Viewing a single comment thread. View all comments

xxxDog_Fucker_69xxx t1_jacdo8j wrote

The issue when you conflate health care with business. The UVM buyouts we’re disastrous and accomplished nothing but make a practical monopoly for 150 miles.

Admins are great at business, but when it comes to healthcare my supervisors have absolutely no fucking idea what my coworkers and I even do.

They asked me what I do when actively responding to emergency situations (I carry a pager for work) they then audited my time sheet when they saw I was clocked in for 14 hours straight. Had to get a note from medical staff saying how long we were in the room.

Even more shocking is the admins have known were chronically short staffed in many fields of surgery and chose to continue paying significantly under market rate and continue to badger staff not to take raises or even ask for them. Ultimately this created a mass exodus and many became Travelers. Some teams are over 89% travelers and have had less than desirable outcomes when it comes to healthcare and general day to day operations.

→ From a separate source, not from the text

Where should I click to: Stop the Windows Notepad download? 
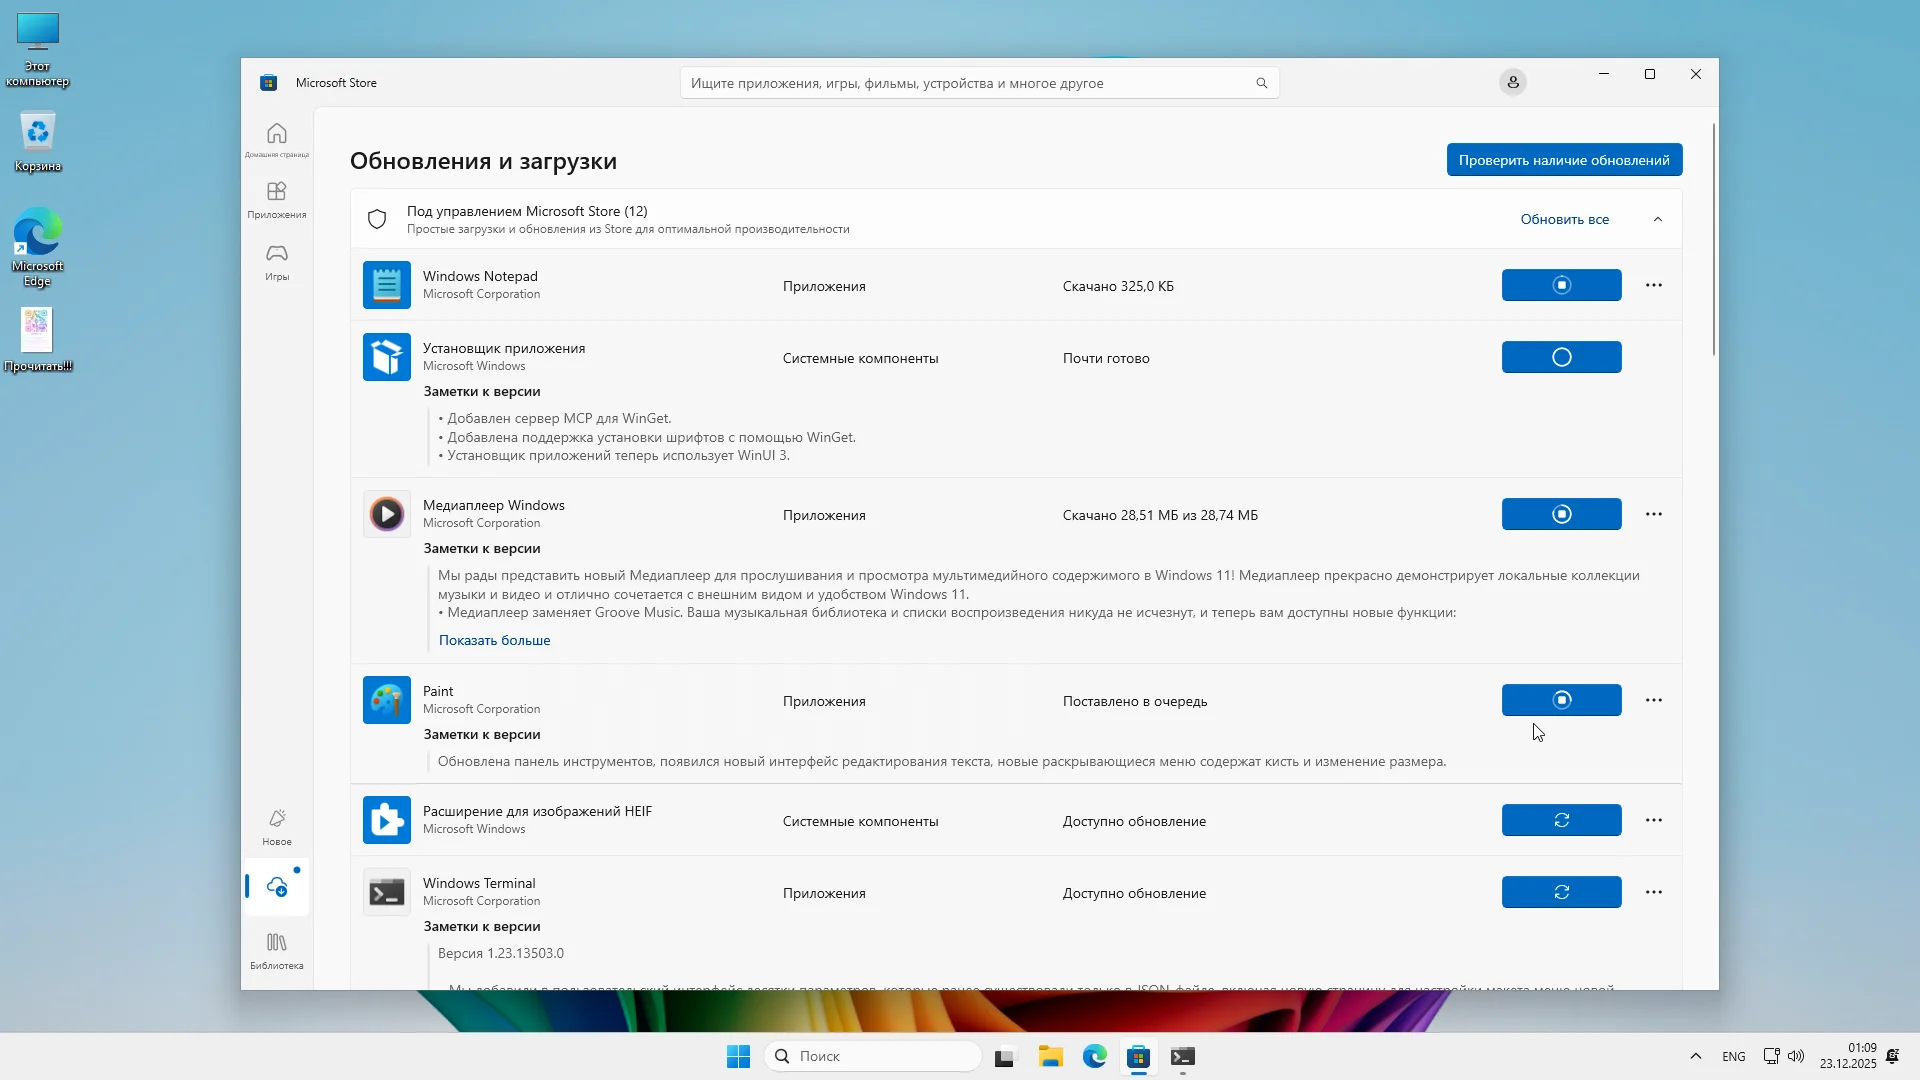pyautogui.click(x=1561, y=285)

The disconnect is so extreme I could talk about it for hours. I’m so glad UVM is buckling under the weight of its own financial incompetence. And to every travel nurse that comes in and makes $50k more than full time staff, I salute you and hope you take every penny from this morally bankrupt hospital.

9

HappilyhiketheHump t1_jaci9id wrote

Your legislators are mostly responsible for this debacle. While the hospital administrators have clearly had a hand in screwing this up, they did so at the direction and mandate of our legislature.